Please check the included Dockerfile to generate your own docker image or use the docker image available on impresso dockerhub.

Test image locally:

make run

Note on collection syncronisation between indices.

Collections are simple identifiers assigned to a set of newspaper articles and stored in the search index. However, other indices (e.g. tr_passages) can be linked to a collection to allow cross-indices search. The task of creating a collection is a long running one because it uses a solr search query to filter the content items and a solr update request to add the collection tag to the various indices. Every search request is limited to settings.IMPRESSO_SOLR_EXEC_LIMIT rows (100 by default) and the number of loops is limited to the user max_allowed_loops parameter in the database and in general cannot be higher of settings.IMPRESSO_SOLR_MAX_LOOPS (100 recommended for a total of 100*100 rows default max). Set both parameters in the .env file accordingly.

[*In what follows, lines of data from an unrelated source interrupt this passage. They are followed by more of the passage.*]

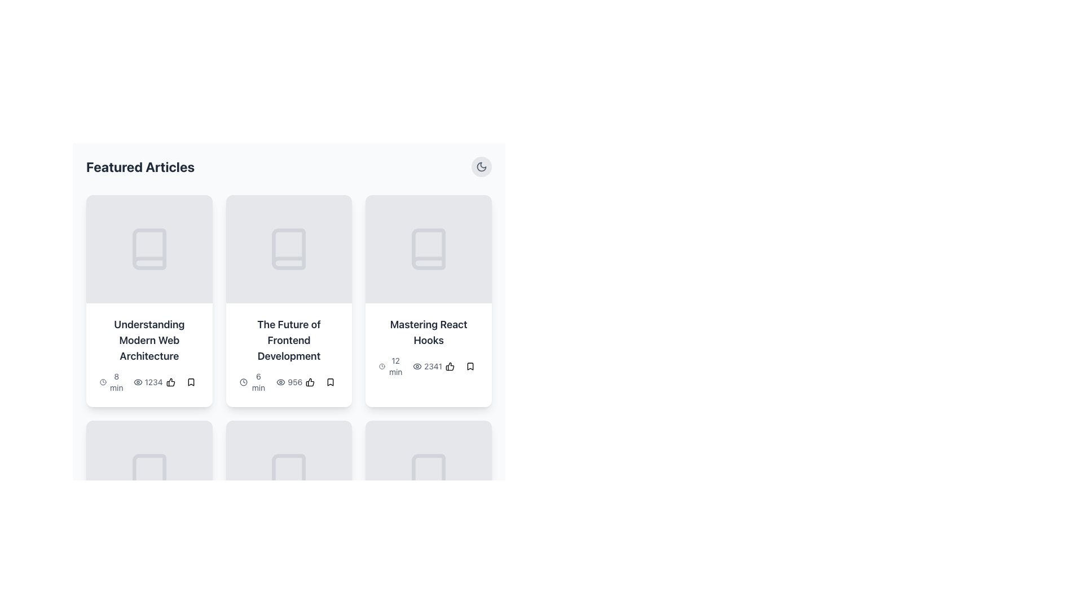  Describe the element at coordinates (289, 382) in the screenshot. I see `the eye icon in the label with the count '956', which is located inside the card labeled 'The Future of Frontend Development'` at that location.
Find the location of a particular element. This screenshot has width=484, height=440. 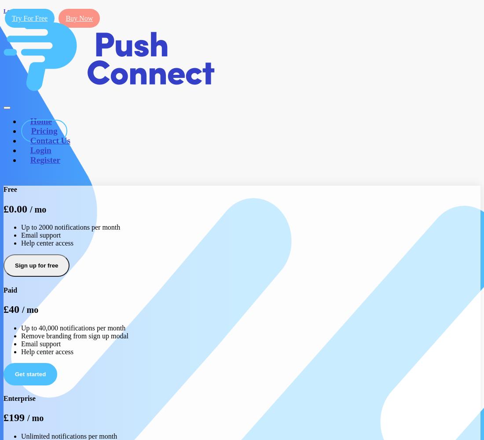

'Up to 2000 notifications per month' is located at coordinates (20, 227).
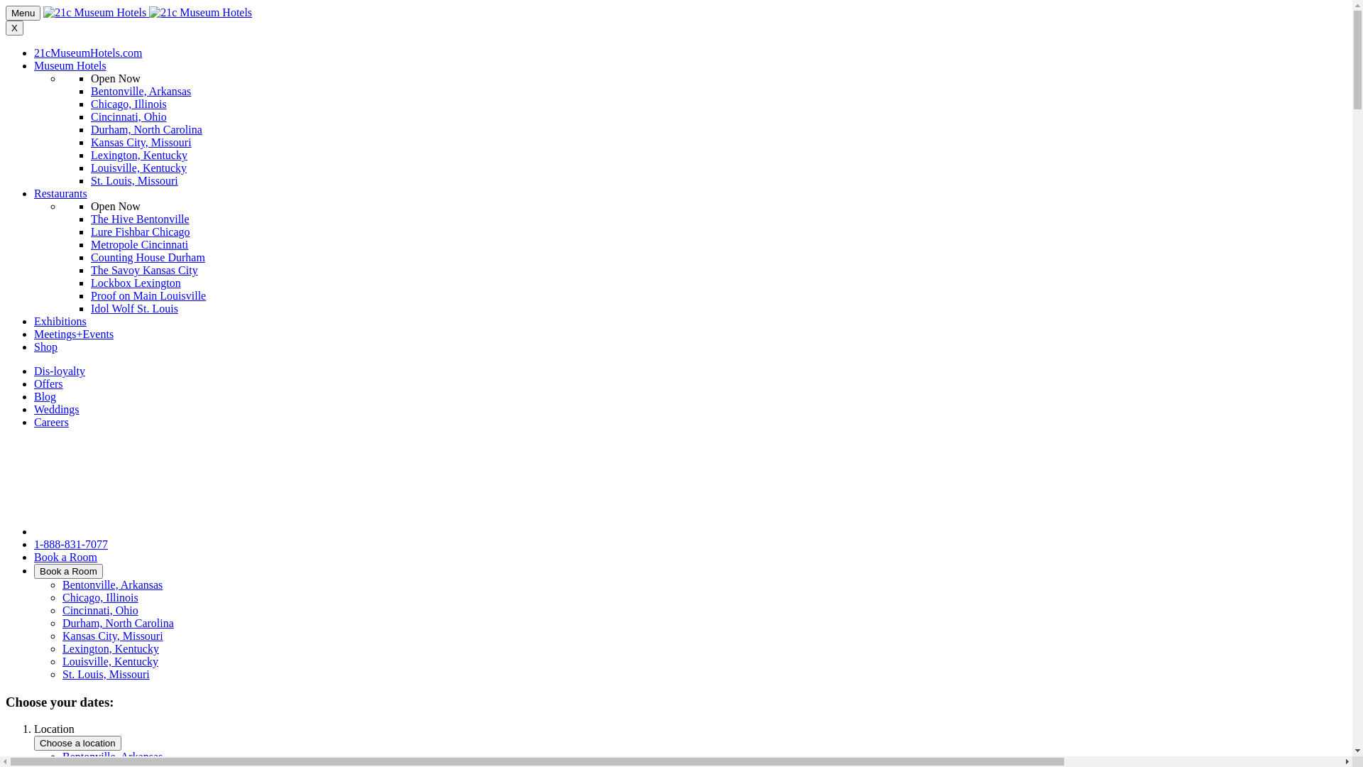 The height and width of the screenshot is (767, 1363). What do you see at coordinates (60, 193) in the screenshot?
I see `'Restaurants'` at bounding box center [60, 193].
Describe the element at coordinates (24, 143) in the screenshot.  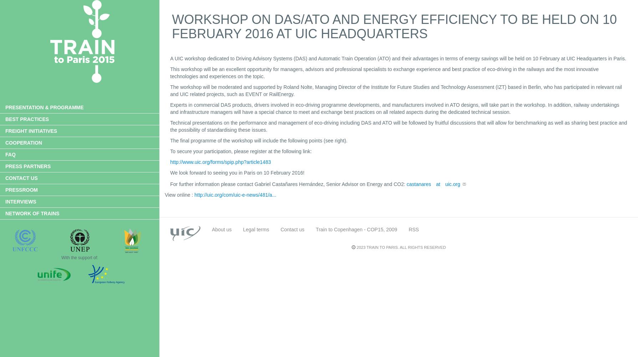
I see `'Cooperation'` at that location.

The task of creating a collection is delegated to the Celery task manager and a Job instance stored in the database is assigned to the task to allow the follow-up of the task progress. The task is executed asynchronously. In the future releases, the user will be notified via email when the task is completed (still todo).

Project

The 'impresso - Media Monitoring of the Past' project is funded by the Swiss National Science Foundation (SNSF) under grant number CRSII5_173719 (Sinergia program). The project aims at developing tools to process and explore large-scale collections of historical newspapers, and at studying the impact of this new tooling on historical research practices. More information at https://impresso-project.ch.

License

Copyright (C) 2020 The impresso team. Contributors to this program include: Daniele Guido, Roman Kalyakin. This program is free software: you can redistribute it and/or modify it under the terms of the GNU Affero General Public License as published by the Free Software Foundation, either version 3 of the License, or (at your option) any later version. This program is distributed in the hope that it will be useful, but without any warranty; without even the implied warranty of merchantability or fitness for a particular purpose. See the GNU Affero General Public License for more details.